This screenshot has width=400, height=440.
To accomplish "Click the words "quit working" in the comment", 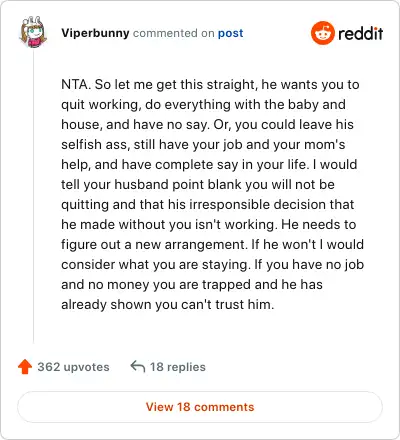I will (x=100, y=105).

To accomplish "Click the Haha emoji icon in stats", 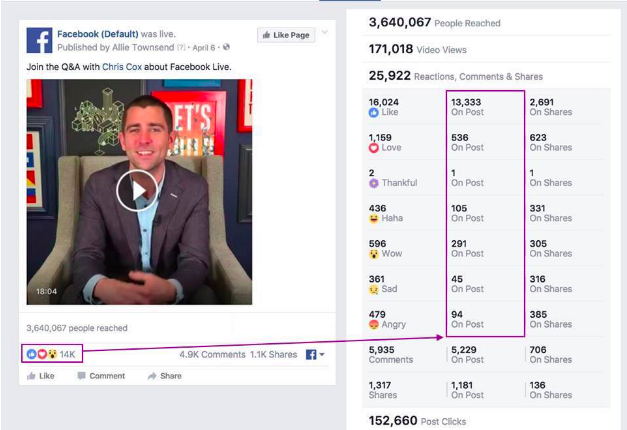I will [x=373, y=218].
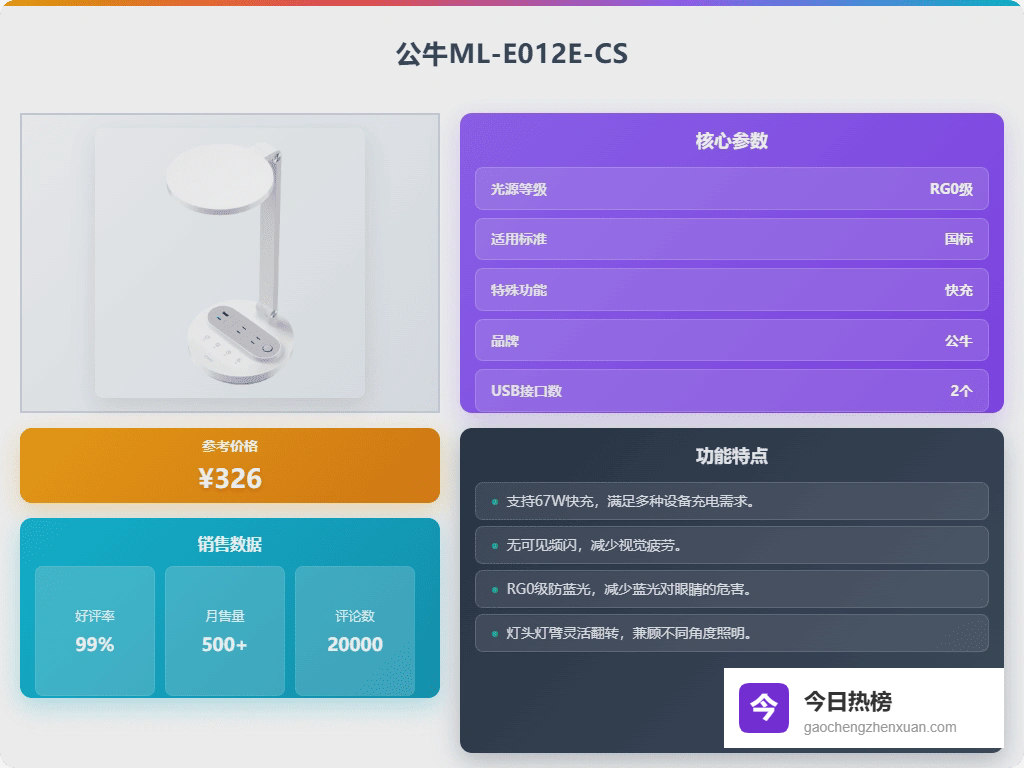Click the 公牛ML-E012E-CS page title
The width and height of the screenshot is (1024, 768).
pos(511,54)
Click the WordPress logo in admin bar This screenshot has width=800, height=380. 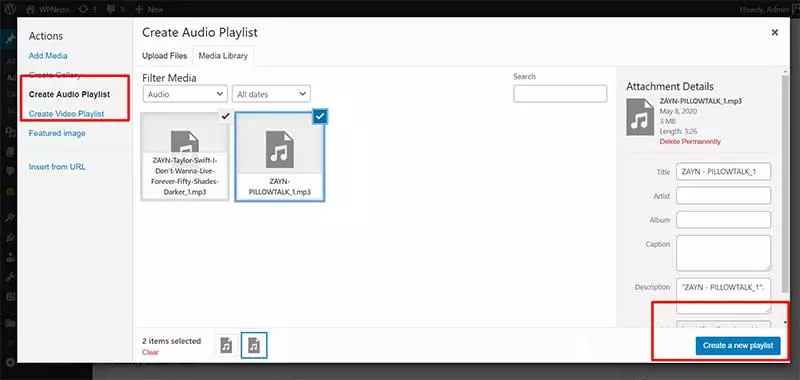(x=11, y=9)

- - - -

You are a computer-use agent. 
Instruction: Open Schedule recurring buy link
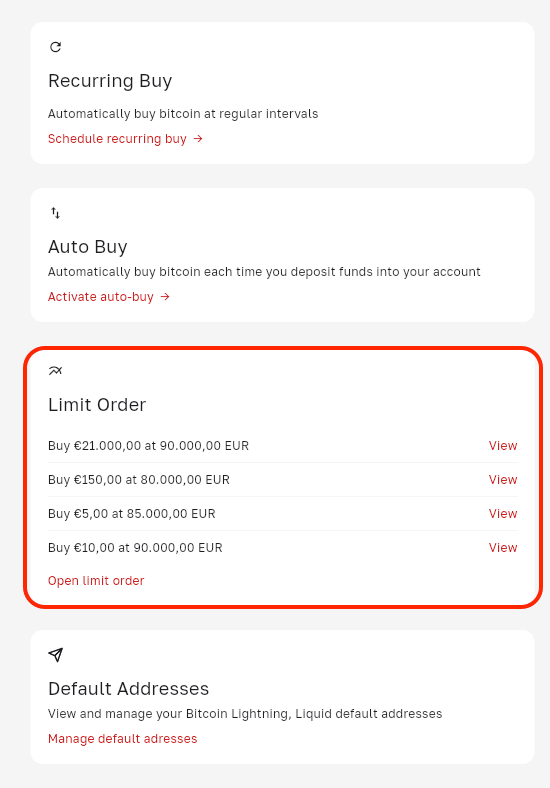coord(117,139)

- - - -

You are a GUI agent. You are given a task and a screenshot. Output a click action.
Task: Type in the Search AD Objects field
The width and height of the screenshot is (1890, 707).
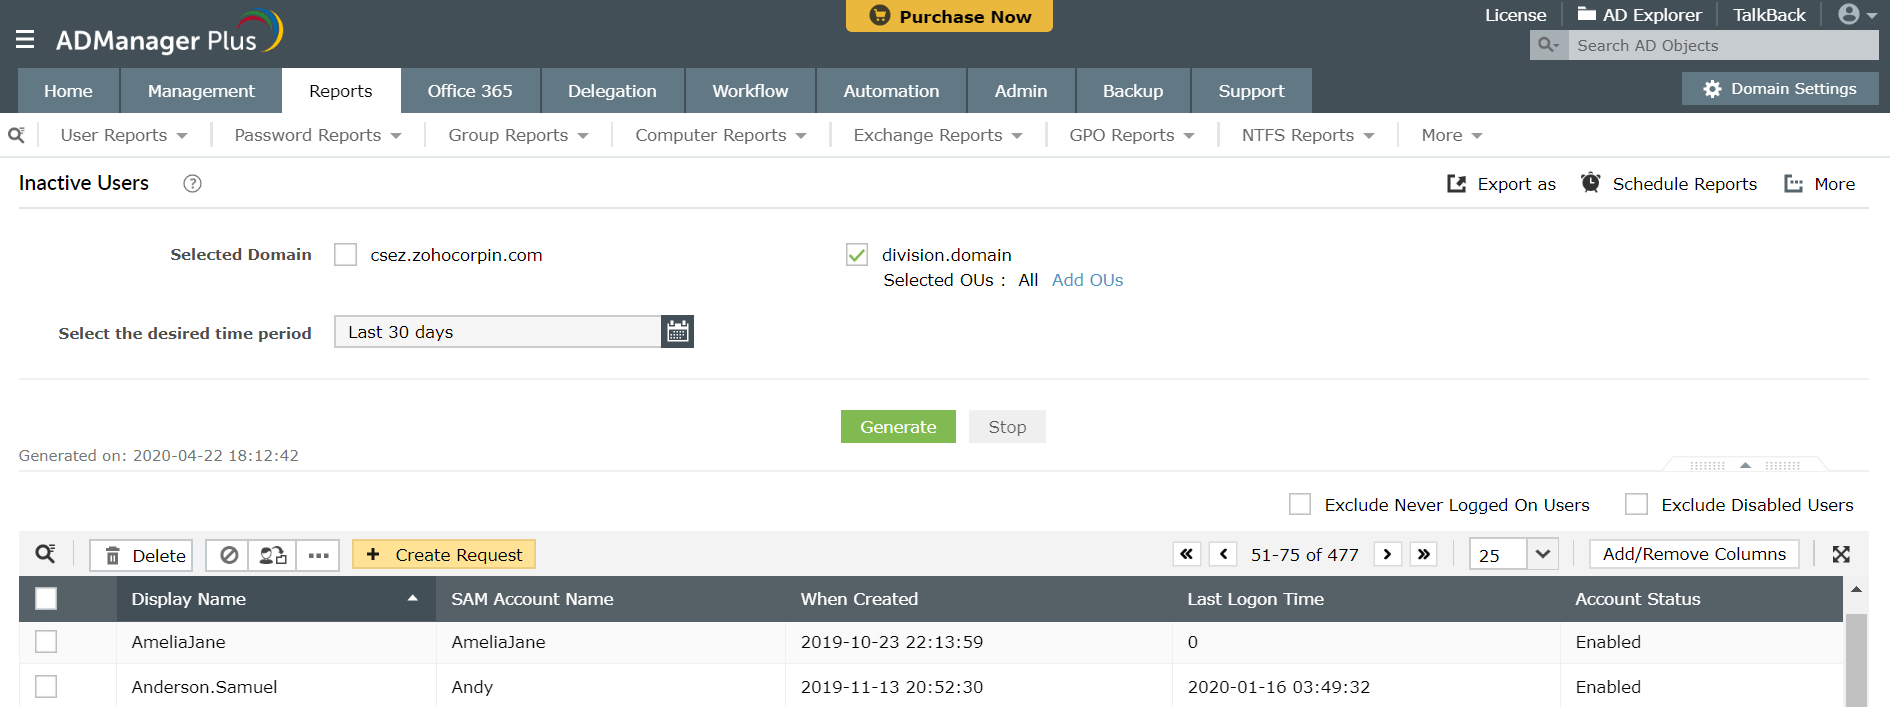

- - - -

▶ Problem description: For each line of the data that includes the word "agent", return a copy of it.

▶ Response area:
You are a computer-use agent. 
You are a GUI agent. You are given a task and a screenshot. Output a click action.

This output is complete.